Big Data Sentences Could Undermine Fairness, Attorney General Argues

From Issue 1.47 - By David Robinson
David Robinson  -  

Using computerized predictions of future crime to sentence today’s offenders “may inadvertently undermine our efforts to ensure individualized and equal justice,” argued Attorney General Eric Holder last Friday, addressing a Philadelphia meeting of the National Association of Criminal Defense Lawyers. “By basing sentencing decisions on static factors and immutable characteristics – like the defendant’s education level, socioeconomic background, or neighborhood,” such policies “may exacerbate unwarranted and unjust disparities that are already far too common in our criminal justice system and in our society.”

Holder distinguished automated sentencing decisions from automated predictions regarding probation or parole, which he said have “for years, successfully aided in parole boards’ decision-making about candidates for early release. . . Data can also help design paths for federal inmates to lower these risk assessments, and earn their way towards a reduced sentence, based on participation in programs that research shows can dramatically improve the odds of successful reentry. Such evidence-based strategies show promise in allowing us to more effectively reduce recidivism.”

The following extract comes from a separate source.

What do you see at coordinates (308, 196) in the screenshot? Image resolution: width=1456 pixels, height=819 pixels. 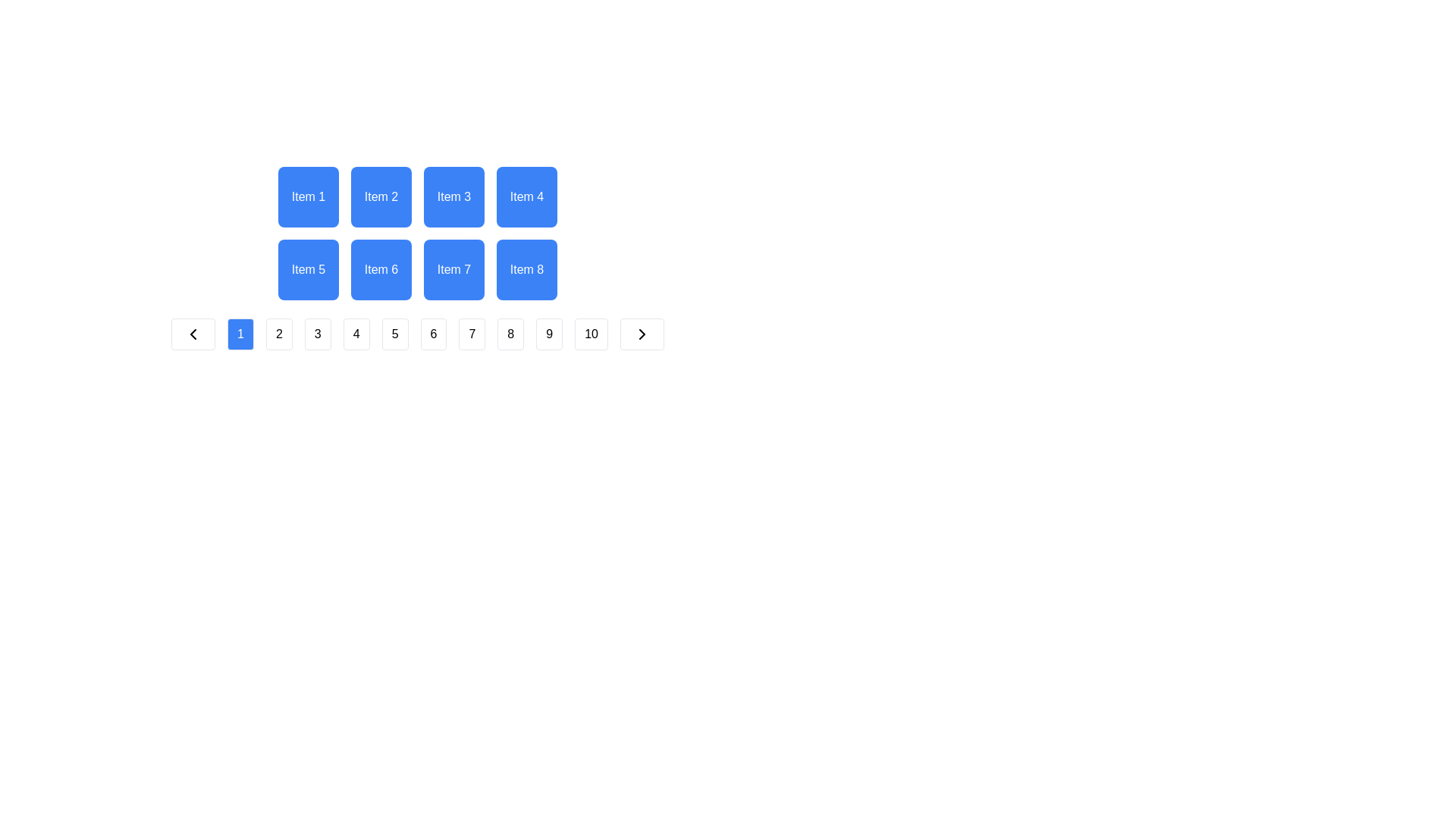 I see `the static tile with a bright blue background and white text displaying 'Item 1', located at the top-left position of the grid layout` at bounding box center [308, 196].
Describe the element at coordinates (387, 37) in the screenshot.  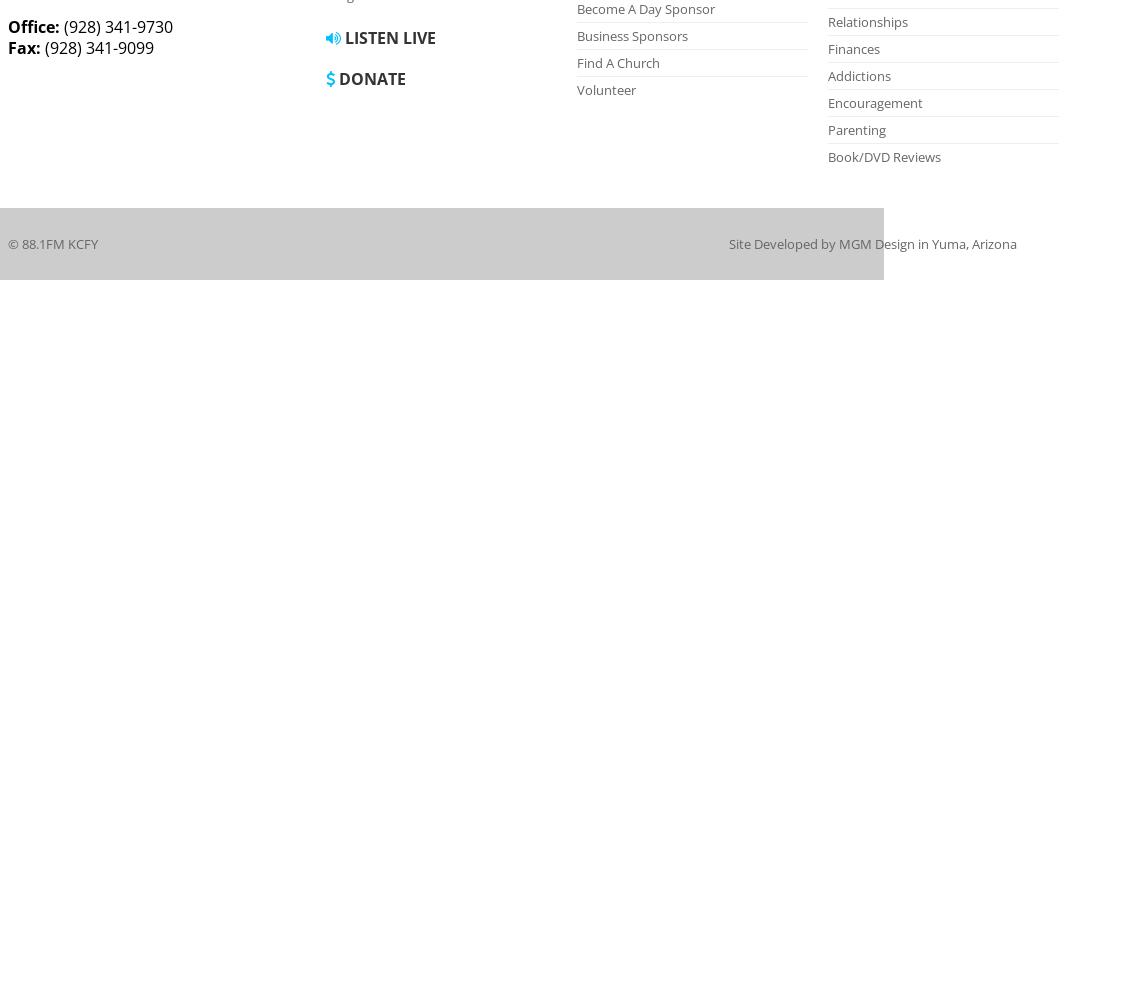
I see `'LISTEN LIVE'` at that location.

But as Philadelphia’s own experience shows, many of Holder’s sentencing concerns apply with similar force to probation and parole decisions. Philadelphia’s data-driven parole scoring system, developed together with researchers at the University of Pennsylvania and described in a federally-funded technical report, attempts to predict the likelihood of a serious offense after release, and imposes more stringent conditions on the release of inmates judged to be at higher risk. It relies heavily on factors that might be unfair to the individuals being judged:

  • The offender’s home zip code is a factor used predict recidivism risk. As a result, offenders from the wrong parts of town face greater scrutiny than others, when released into supervision.

  • The predictions in Philadelphia’s system are based on “criminal history data for Philadelphia alone,” ignoring offenses committed outside the city limits. As a result, the system is biased toward viewing long-time city residents (whose past contact with the legal system is included in its database) as relatively higher-risk, while artificially underestimating the risk levels for offenders whose past history took place in other jurisdictions.

  • The Philadelphia model uses “charge counts — as opposed to conviction counts — to represent each offender’s criminal history,” contradicting what the report’s authors call “a certain desire to structure supervision around what the offenders were convicted of in court, instead of the offenses that [they] were merely charged . . . with committing.” This puts the matter lightly. Particularly given the culture of plea bargaining, it is not unusual for defendants to be over-charged with crimes more serious than they’ve actually committed.

The predictive payoff from Philadelphia’s system is real, but far from perfect: less than 10% of the people released are charged with a serious offense within two years, but nearly 40% of those judged “high risk” are charged with one.

But even given these imperfections, risk-based assessments perform an important role. As Attorney General Holder observed, they have resulted in “reduced prison populations – and importantly, those reductions are disproportionately impacting men of color.”

Avoiding excessive punishment and treating individuals fairly to their individual circumstances are both important goals. And they are both achievable. The social justice community has a crucial role to play in making sure that neither is neglected.